++++ RECORDS FOR THIS EXERCISE ++++

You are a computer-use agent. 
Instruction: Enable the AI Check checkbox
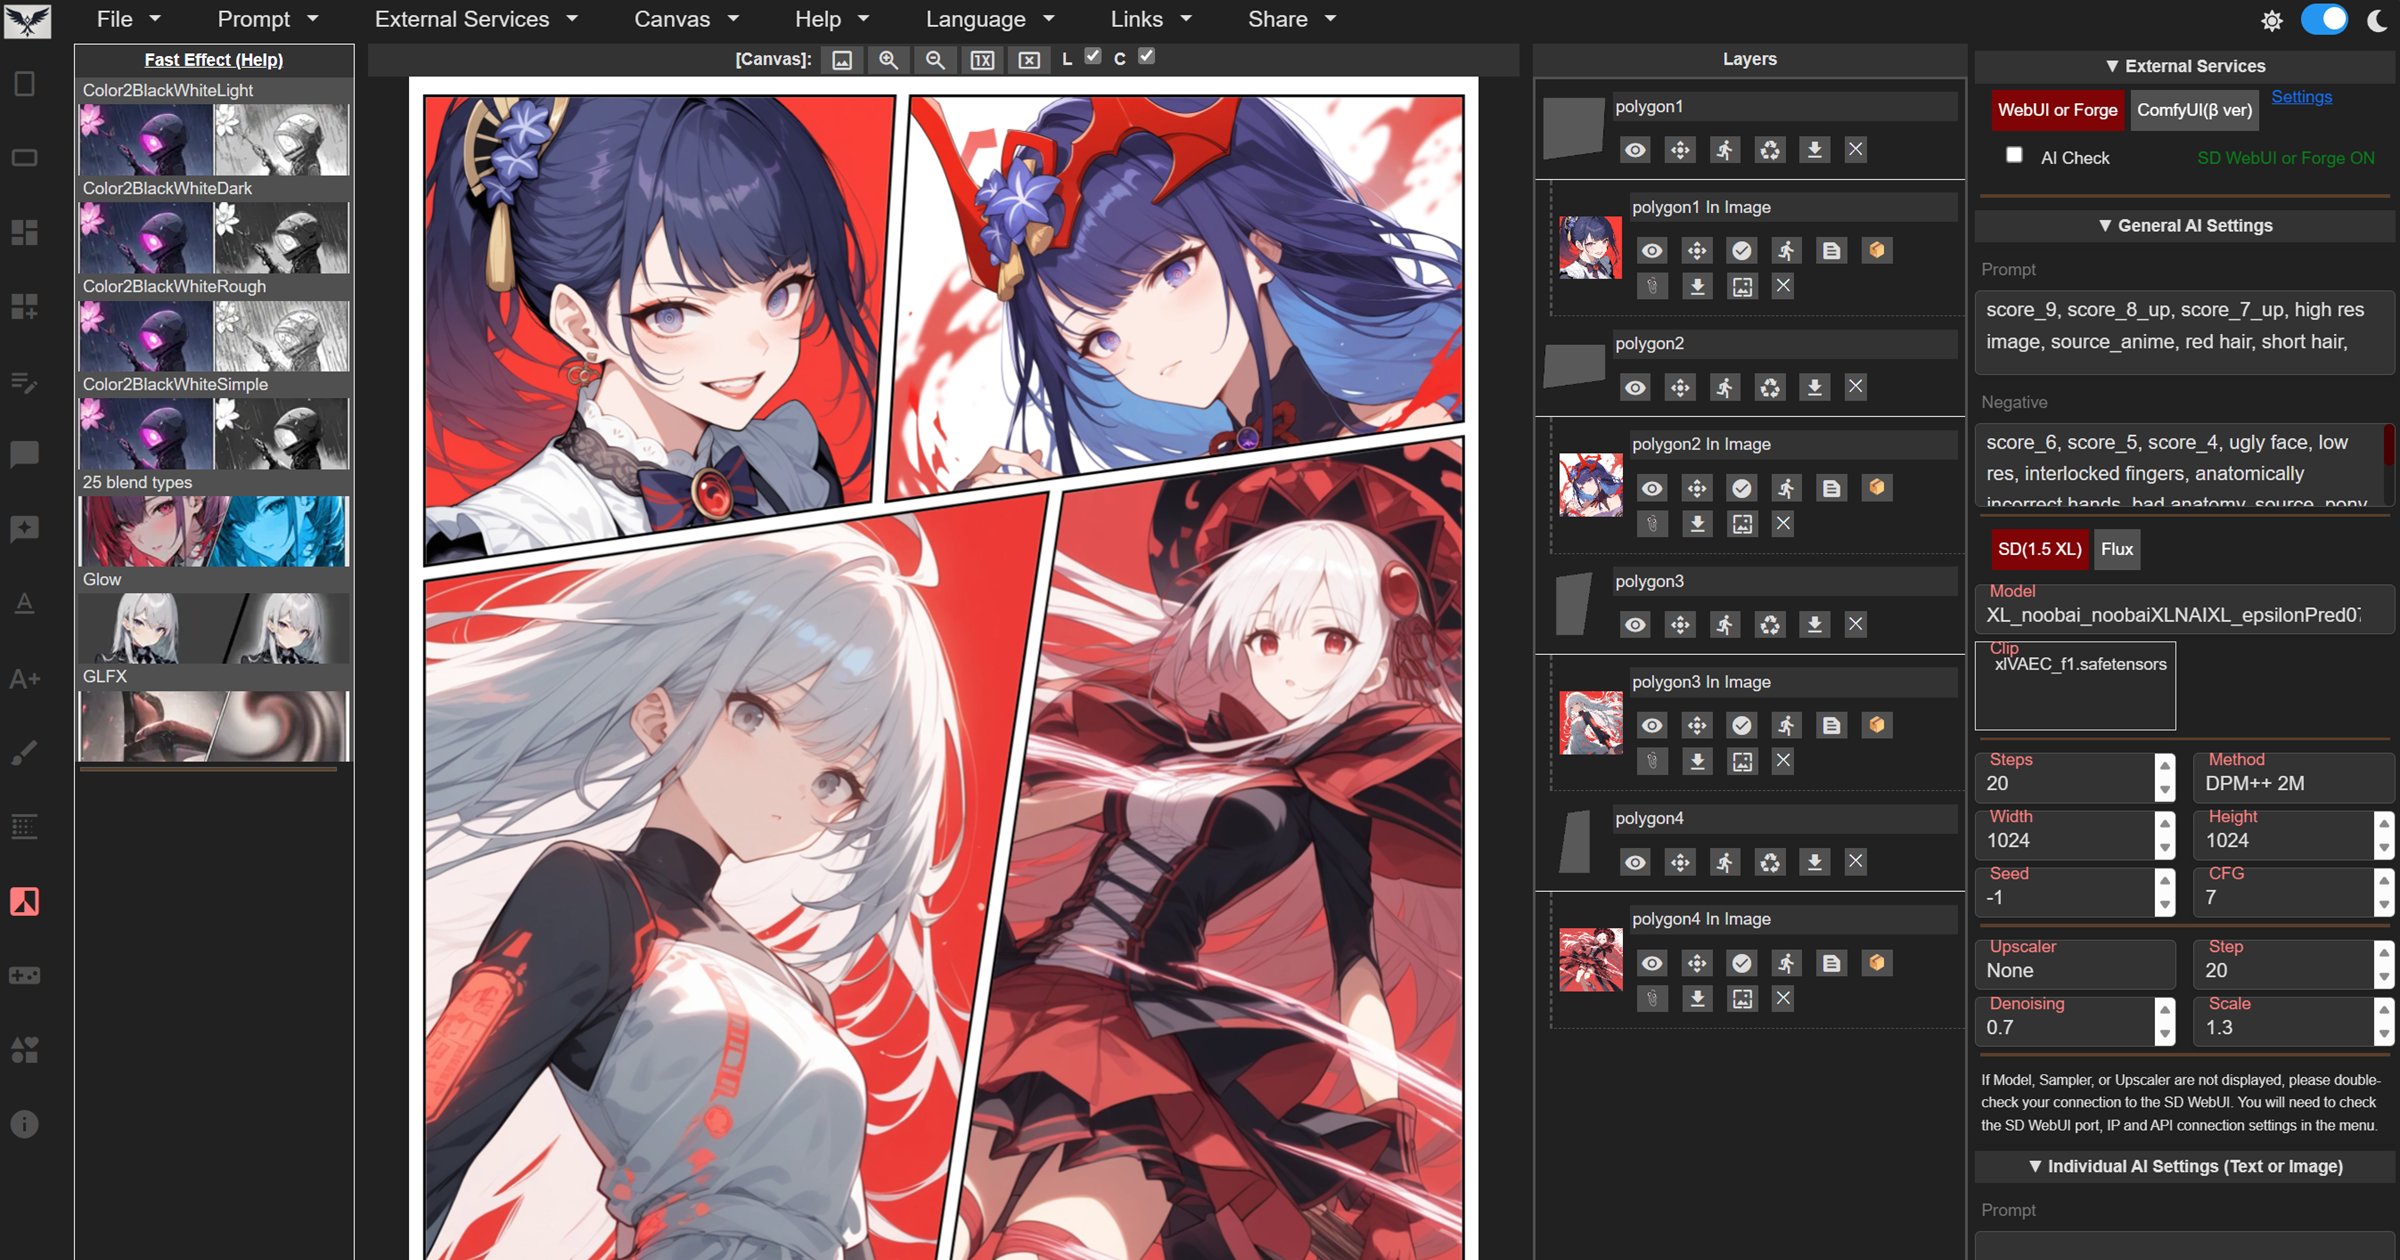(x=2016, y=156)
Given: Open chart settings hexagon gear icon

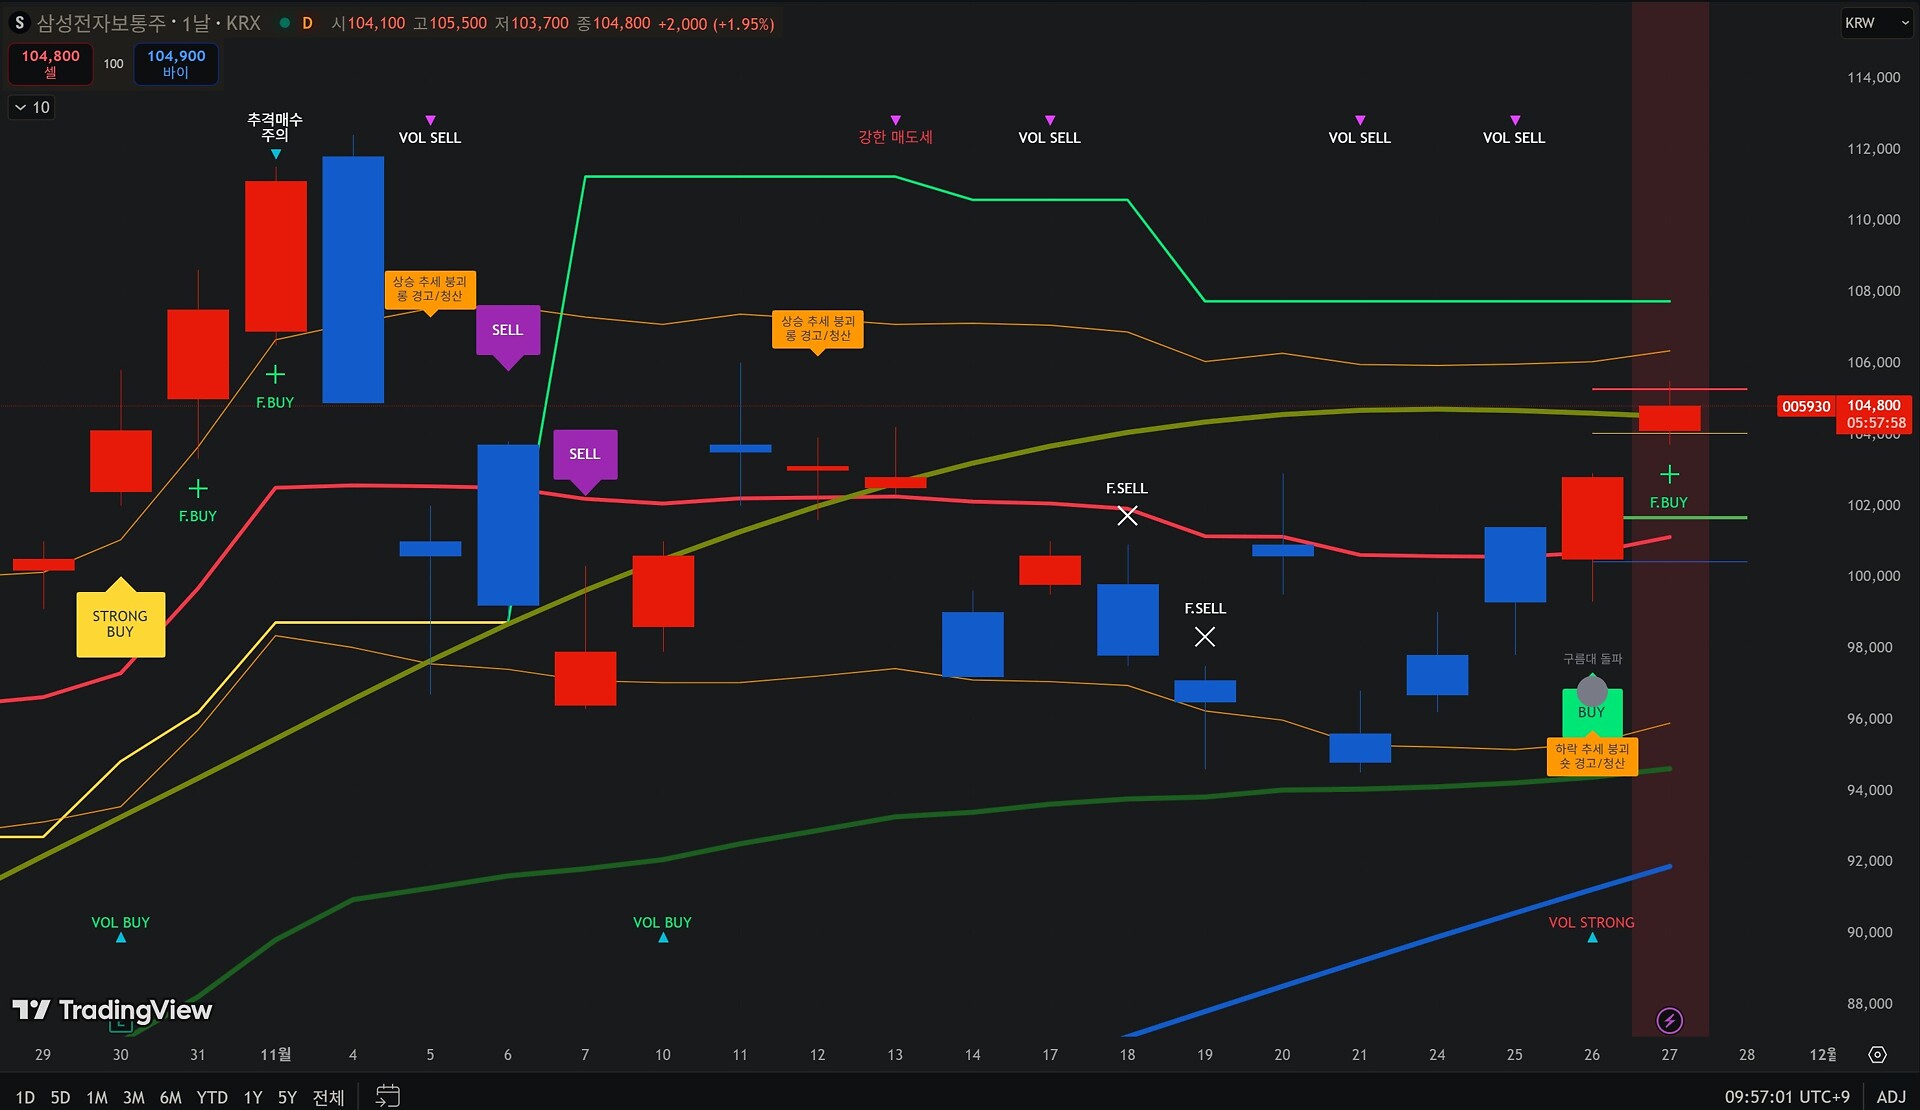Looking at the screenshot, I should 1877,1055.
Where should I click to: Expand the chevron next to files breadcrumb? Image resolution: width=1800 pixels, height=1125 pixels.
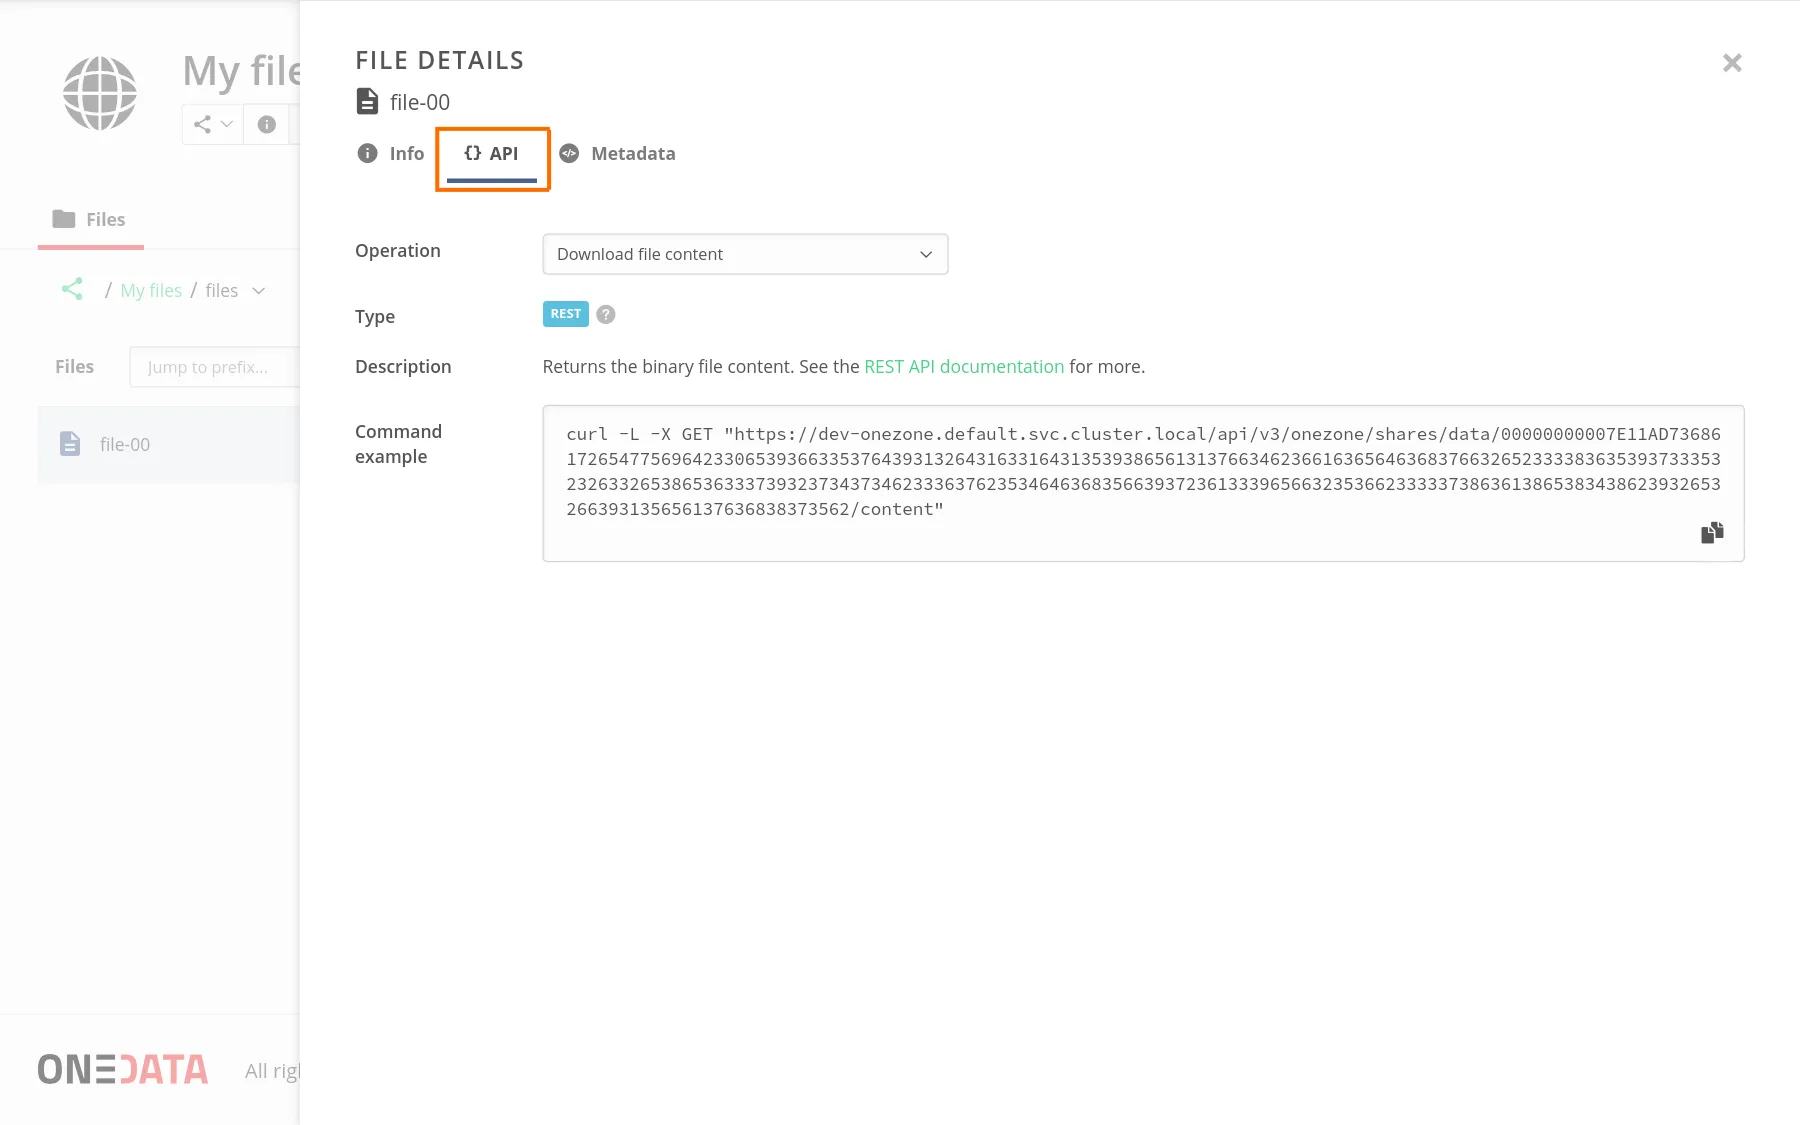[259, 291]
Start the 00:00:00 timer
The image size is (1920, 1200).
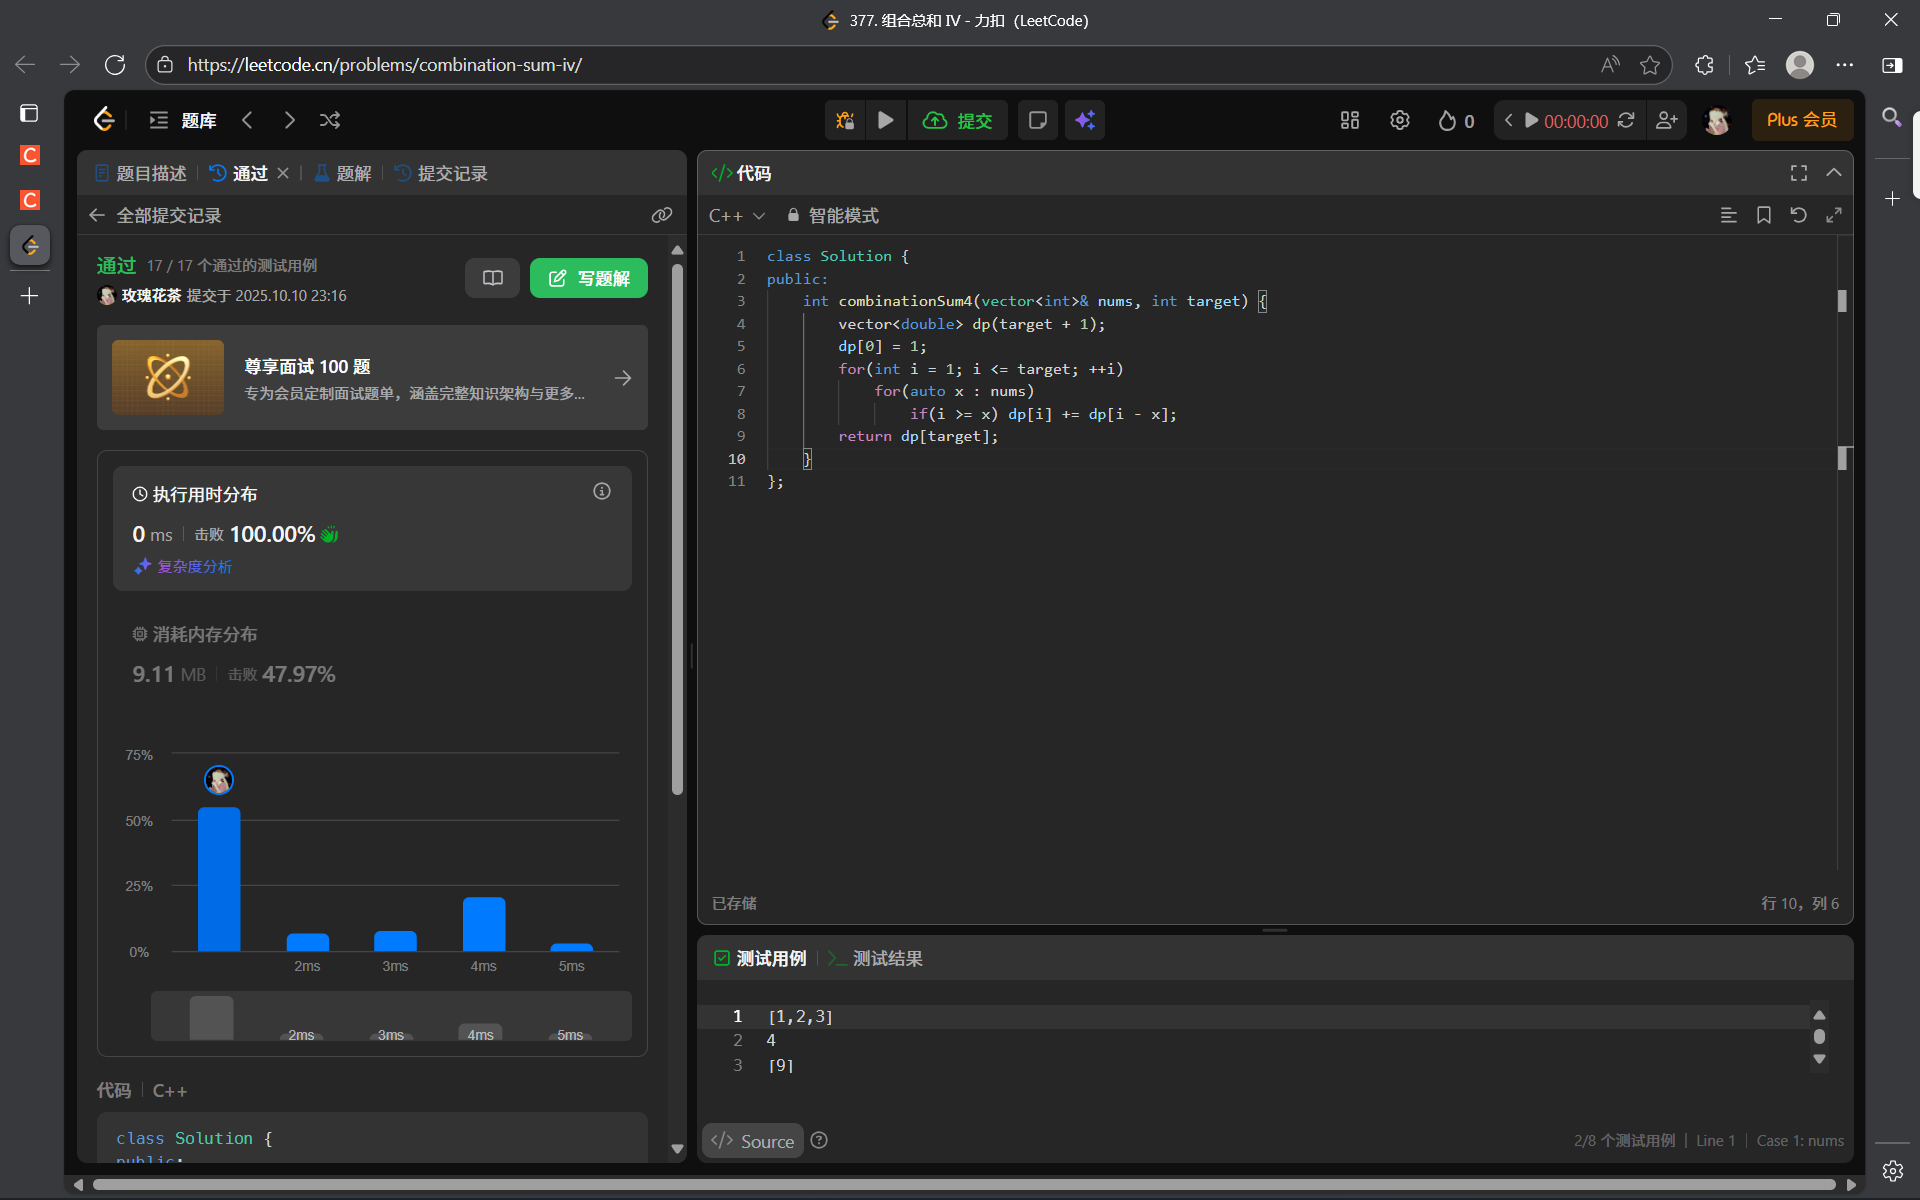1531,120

++++

**YOUR OBJECTIVE:** Write out every entry again word for word, without any of the pictures.

**ANSWER BELOW:**
You are a computer-use agent. 
Instruction: Enable the AI Check checkbox
(x=2016, y=156)
Given: Open chart settings hexagon gear icon

Looking at the screenshot, I should 1877,1055.
Where should I click to: Expand the chevron next to files breadcrumb? Image resolution: width=1800 pixels, height=1125 pixels.
[259, 291]
Start the 00:00:00 timer
The image size is (1920, 1200).
1531,120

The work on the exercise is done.